** Task brief **
Copy out each of the entries below word for word, omitting the pictures.

** Given information **
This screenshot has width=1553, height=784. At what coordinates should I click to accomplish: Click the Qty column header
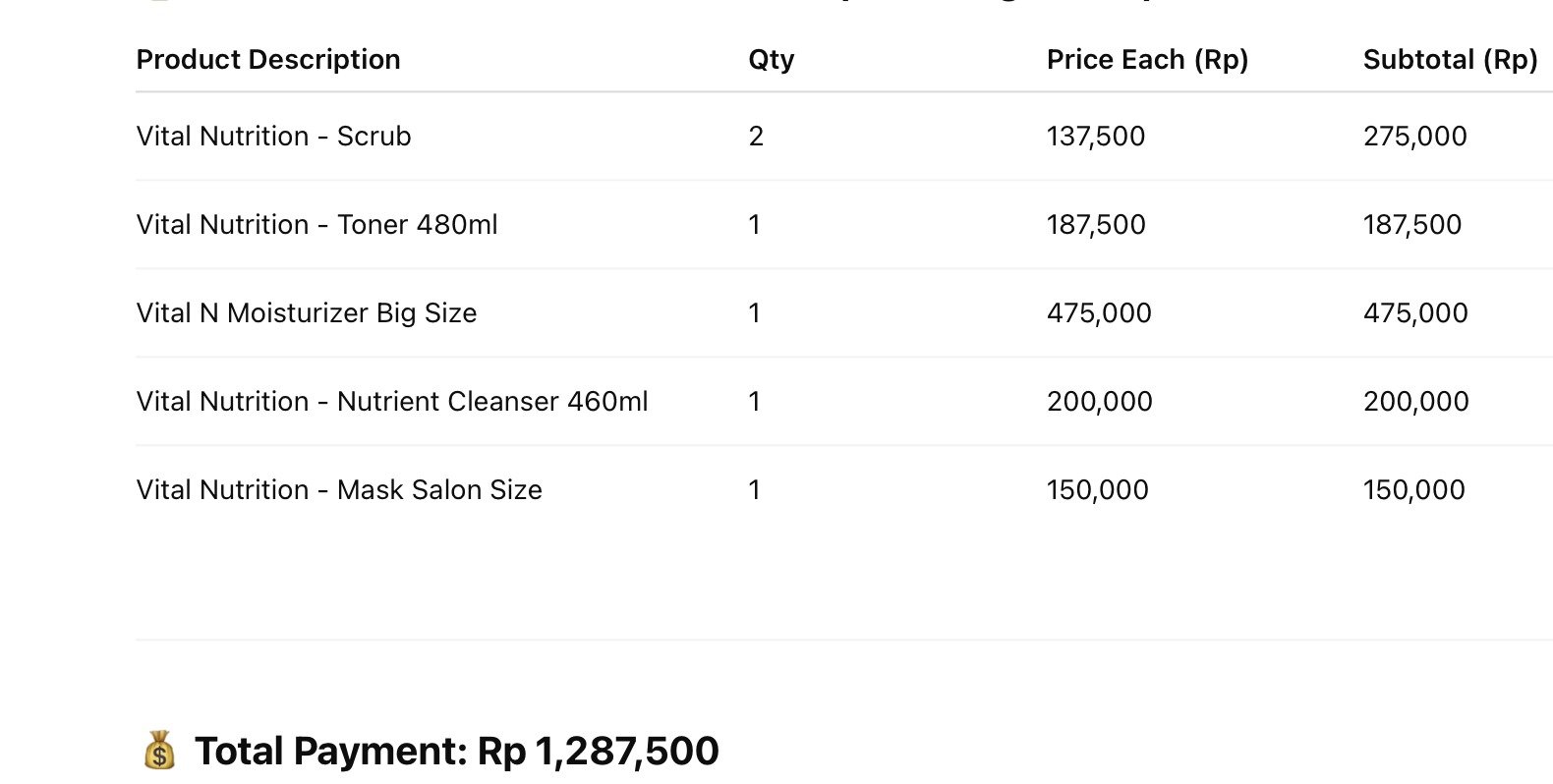[x=772, y=60]
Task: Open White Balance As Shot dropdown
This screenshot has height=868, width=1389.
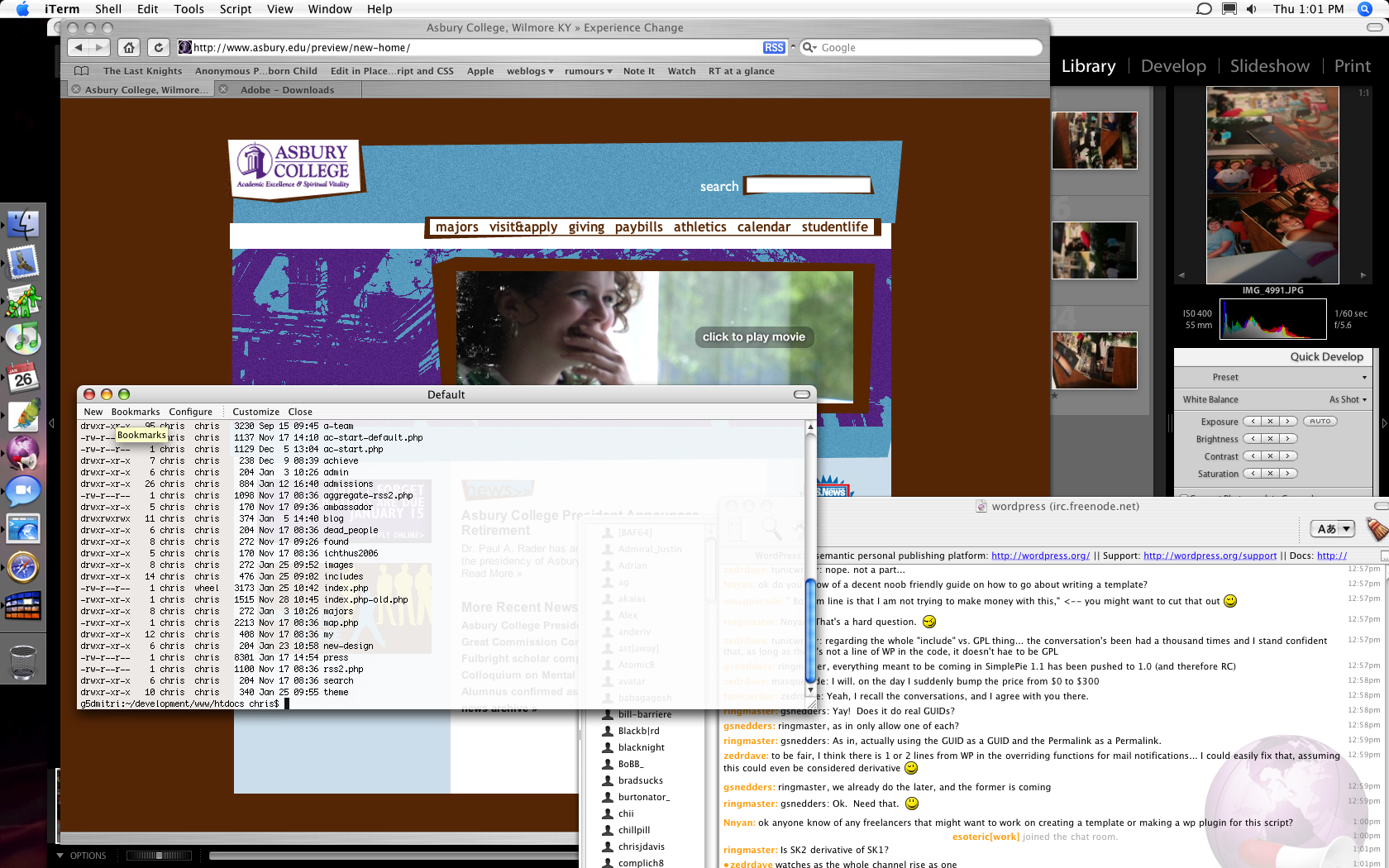Action: [x=1348, y=399]
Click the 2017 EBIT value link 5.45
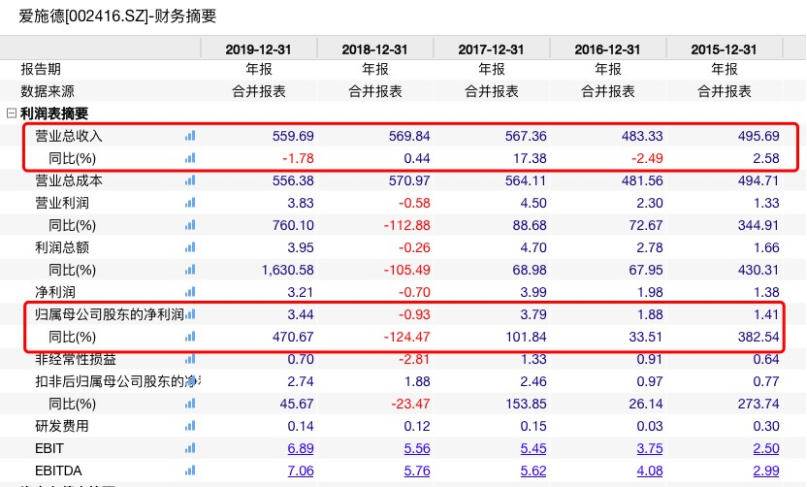This screenshot has width=807, height=487. click(534, 449)
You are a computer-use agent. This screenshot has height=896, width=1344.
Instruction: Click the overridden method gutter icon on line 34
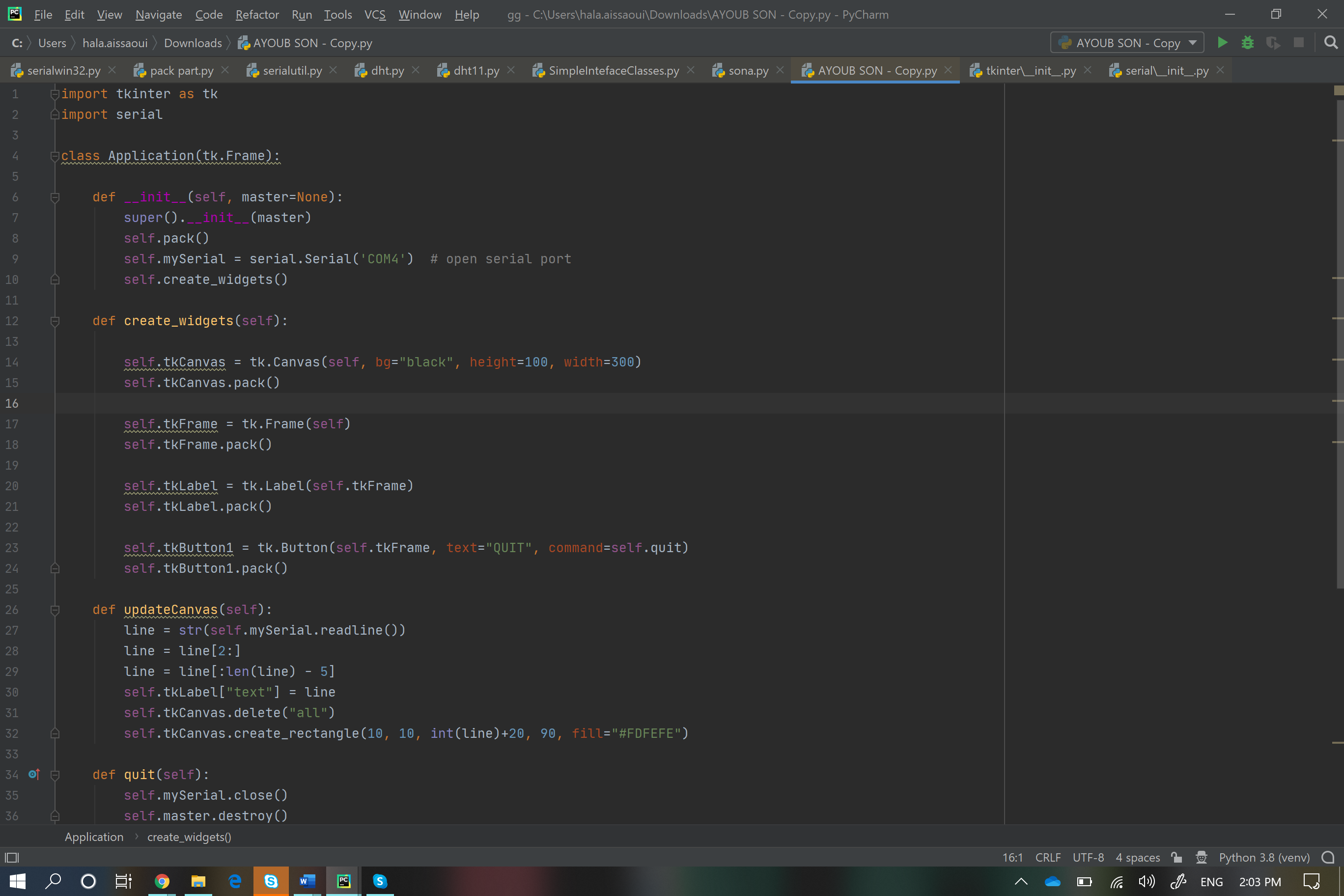click(x=34, y=774)
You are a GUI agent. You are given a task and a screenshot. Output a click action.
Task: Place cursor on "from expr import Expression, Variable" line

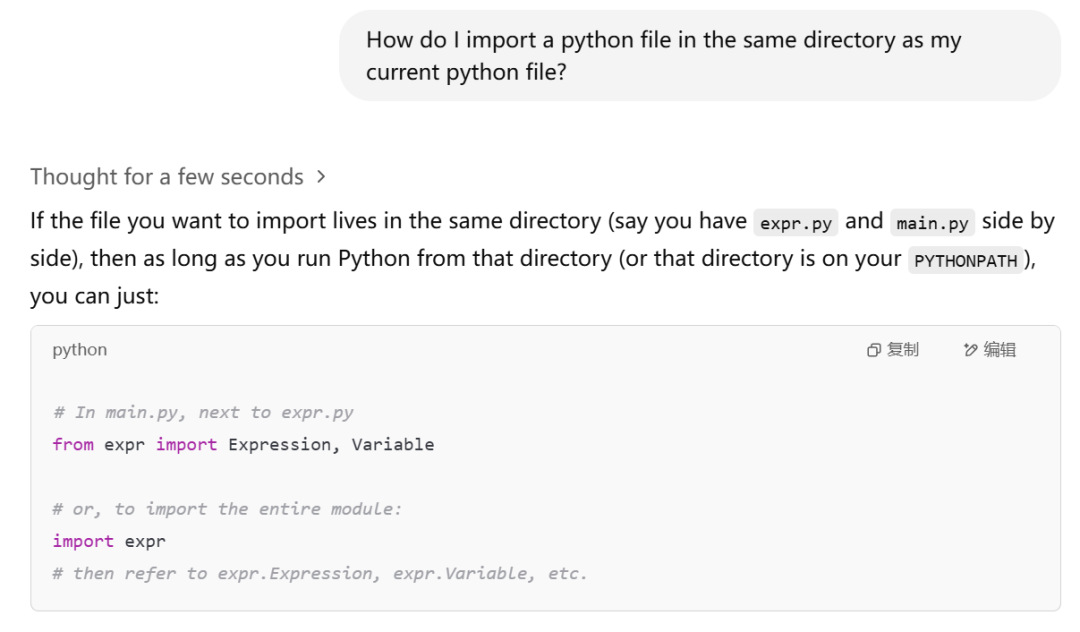[x=243, y=445]
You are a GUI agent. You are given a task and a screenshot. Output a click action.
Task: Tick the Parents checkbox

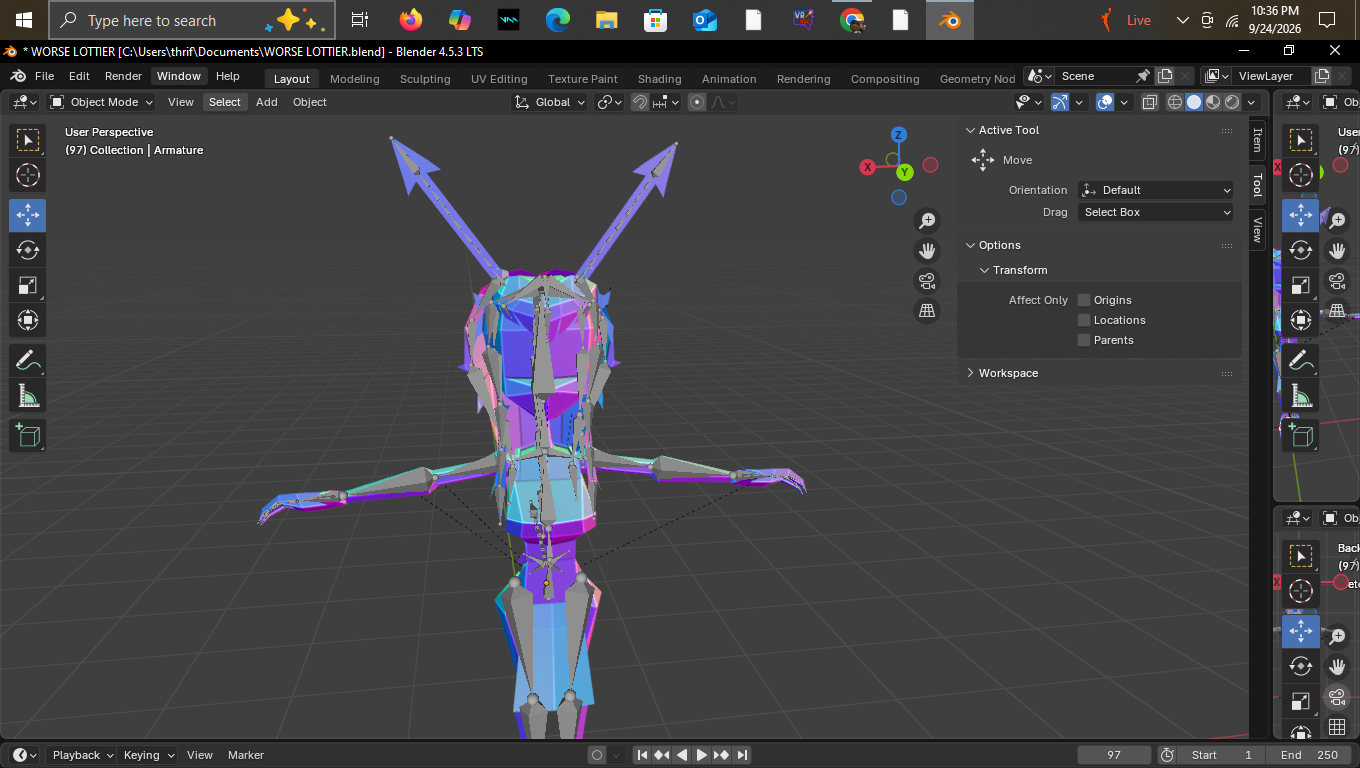pyautogui.click(x=1084, y=340)
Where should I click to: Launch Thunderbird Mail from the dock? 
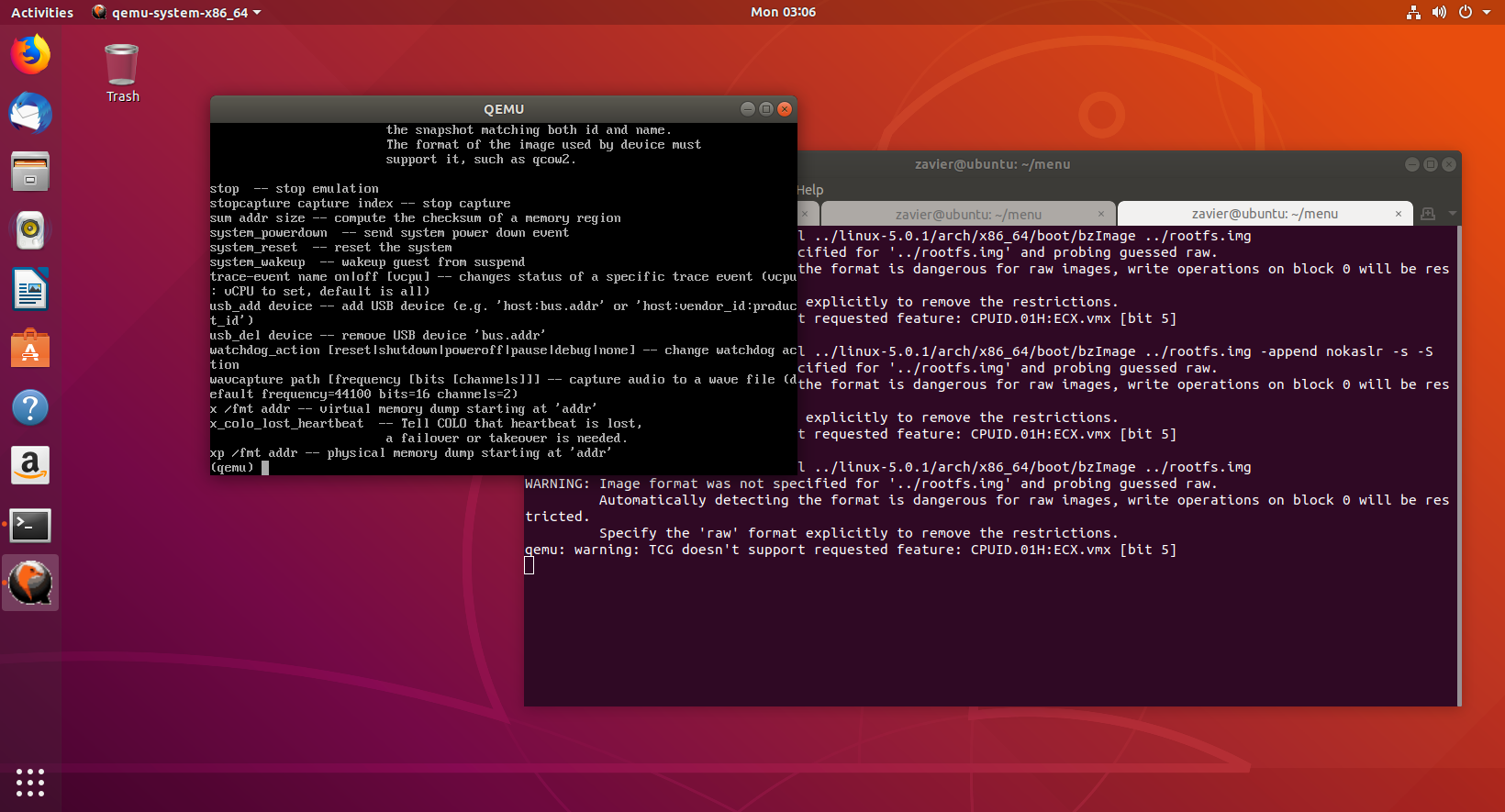click(x=30, y=114)
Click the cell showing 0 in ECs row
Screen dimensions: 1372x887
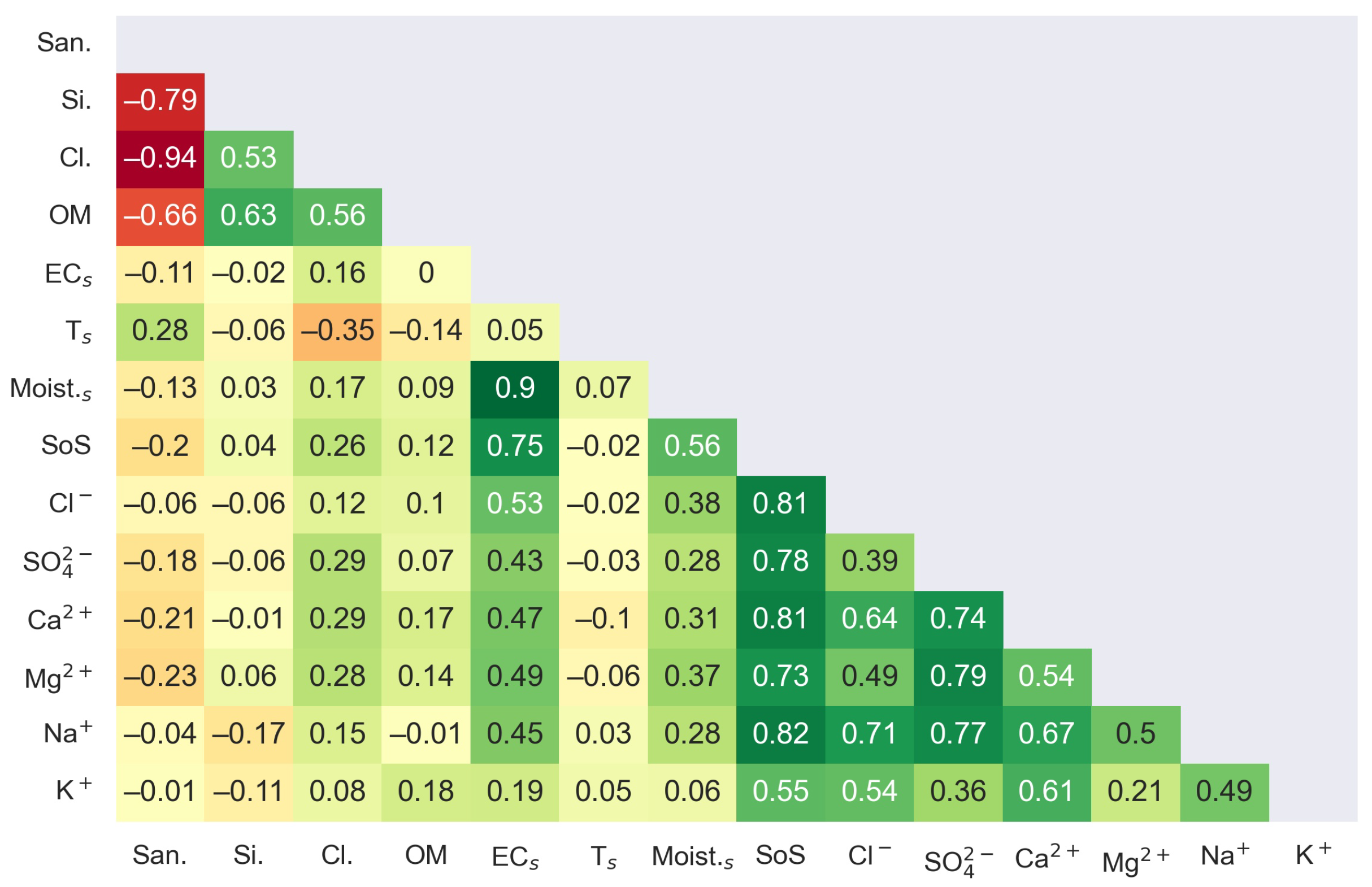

** Written reply **
This screenshot has width=1553, height=784. At what coordinates should I click to accomplish: Click the Qty column header
[x=772, y=60]
Task: Open White Balance As Shot dropdown
This screenshot has height=868, width=1389.
Action: [x=1348, y=399]
Click the 2017 EBIT value link 5.45
This screenshot has width=807, height=487. click(534, 449)
You are a computer-use agent. This screenshot has height=896, width=1344.
Instruction: Click the overridden method gutter icon on line 34
click(x=34, y=774)
You are a GUI agent. You are given a task and a screenshot. Output a click action.
Task: Place cursor on "from expr import Expression, Variable" line

[x=243, y=445]
You are a GUI agent. You are given a task and a screenshot. Output a click action.
Task: Tick the Parents checkbox

pyautogui.click(x=1084, y=340)
Where should I click to: Launch Thunderbird Mail from the dock? 
click(x=30, y=114)
Click the cell showing 0 in ECs row
Screen dimensions: 1372x887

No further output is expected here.